- DATA RECORDS -
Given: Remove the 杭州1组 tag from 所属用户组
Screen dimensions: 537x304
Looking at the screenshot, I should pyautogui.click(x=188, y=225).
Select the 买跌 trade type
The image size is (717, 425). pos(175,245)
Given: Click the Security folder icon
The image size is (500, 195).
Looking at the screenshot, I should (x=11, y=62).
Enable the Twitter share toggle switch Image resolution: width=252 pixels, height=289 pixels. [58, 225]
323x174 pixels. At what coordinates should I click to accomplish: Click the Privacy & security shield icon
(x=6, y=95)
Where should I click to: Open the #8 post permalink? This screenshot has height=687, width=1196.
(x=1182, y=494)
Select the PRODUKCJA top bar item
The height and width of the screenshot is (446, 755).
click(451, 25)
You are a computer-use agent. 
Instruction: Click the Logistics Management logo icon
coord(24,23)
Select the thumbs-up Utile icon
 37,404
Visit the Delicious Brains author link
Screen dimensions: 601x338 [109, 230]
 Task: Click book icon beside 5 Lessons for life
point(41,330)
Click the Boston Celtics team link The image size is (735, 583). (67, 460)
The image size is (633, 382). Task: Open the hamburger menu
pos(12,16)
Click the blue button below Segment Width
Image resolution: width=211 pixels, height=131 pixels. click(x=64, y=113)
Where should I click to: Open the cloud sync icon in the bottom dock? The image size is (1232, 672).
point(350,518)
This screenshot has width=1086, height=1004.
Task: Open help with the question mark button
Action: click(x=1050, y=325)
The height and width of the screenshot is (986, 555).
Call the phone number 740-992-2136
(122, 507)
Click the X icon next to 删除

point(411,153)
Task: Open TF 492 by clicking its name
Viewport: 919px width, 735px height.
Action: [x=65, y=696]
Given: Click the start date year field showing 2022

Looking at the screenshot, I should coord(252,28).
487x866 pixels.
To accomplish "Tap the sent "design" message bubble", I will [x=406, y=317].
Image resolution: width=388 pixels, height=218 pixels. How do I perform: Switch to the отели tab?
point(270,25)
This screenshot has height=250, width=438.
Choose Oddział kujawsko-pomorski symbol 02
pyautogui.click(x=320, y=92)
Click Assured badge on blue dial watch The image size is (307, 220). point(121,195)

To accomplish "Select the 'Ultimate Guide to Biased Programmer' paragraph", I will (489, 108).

- TASK DESCRIPTION -
Repeat the entries exactly, leaving nothing out.

- TASK SOLUTION -
Given: Remove the 杭州1组 tag from 所属用户组
Screen dimensions: 537x304
Looking at the screenshot, I should pyautogui.click(x=188, y=225).
Select the 买跌 trade type
The image size is (717, 425). pos(175,245)
Given: Click the Security folder icon
The image size is (500, 195).
Looking at the screenshot, I should (x=11, y=62).
Enable the Twitter share toggle switch Image resolution: width=252 pixels, height=289 pixels. [58, 225]
323x174 pixels. At what coordinates should I click to accomplish: Click the Privacy & security shield icon
(x=6, y=95)
Where should I click to: Open the #8 post permalink? This screenshot has height=687, width=1196.
(x=1182, y=494)
Select the PRODUKCJA top bar item
The height and width of the screenshot is (446, 755).
click(451, 25)
You are a computer-use agent. 
Instruction: Click the Logistics Management logo icon
coord(24,23)
Select the thumbs-up Utile icon
 37,404
Visit the Delicious Brains author link
Screen dimensions: 601x338 [109, 230]
 Task: Click book icon beside 5 Lessons for life
point(41,330)
Click the Boston Celtics team link The image size is (735, 583). (67, 460)
The image size is (633, 382). Task: Open the hamburger menu
pos(12,16)
Click the blue button below Segment Width
Image resolution: width=211 pixels, height=131 pixels. click(x=64, y=113)
Where should I click to: Open the cloud sync icon in the bottom dock? The image size is (1232, 672).
point(350,518)
This screenshot has width=1086, height=1004.
Task: Open help with the question mark button
Action: click(x=1050, y=325)
The height and width of the screenshot is (986, 555).
Call the phone number 740-992-2136
(122, 507)
Click the X icon next to 删除

point(411,153)
Task: Open TF 492 by clicking its name
Viewport: 919px width, 735px height.
Action: [x=65, y=696]
Given: Click the start date year field showing 2022

Looking at the screenshot, I should coord(252,28).
487x866 pixels.
To accomplish "Tap the sent "design" message bubble", I will [x=406, y=317].
Image resolution: width=388 pixels, height=218 pixels. How do I perform: Switch to the отели tab?
point(270,25)
This screenshot has height=250, width=438.
Choose Oddział kujawsko-pomorski symbol 02
pyautogui.click(x=320, y=92)
Click Assured badge on blue dial watch The image size is (307, 220). point(121,195)

To accomplish "Select the 'Ultimate Guide to Biased Programmer' paragraph", I will (489, 108).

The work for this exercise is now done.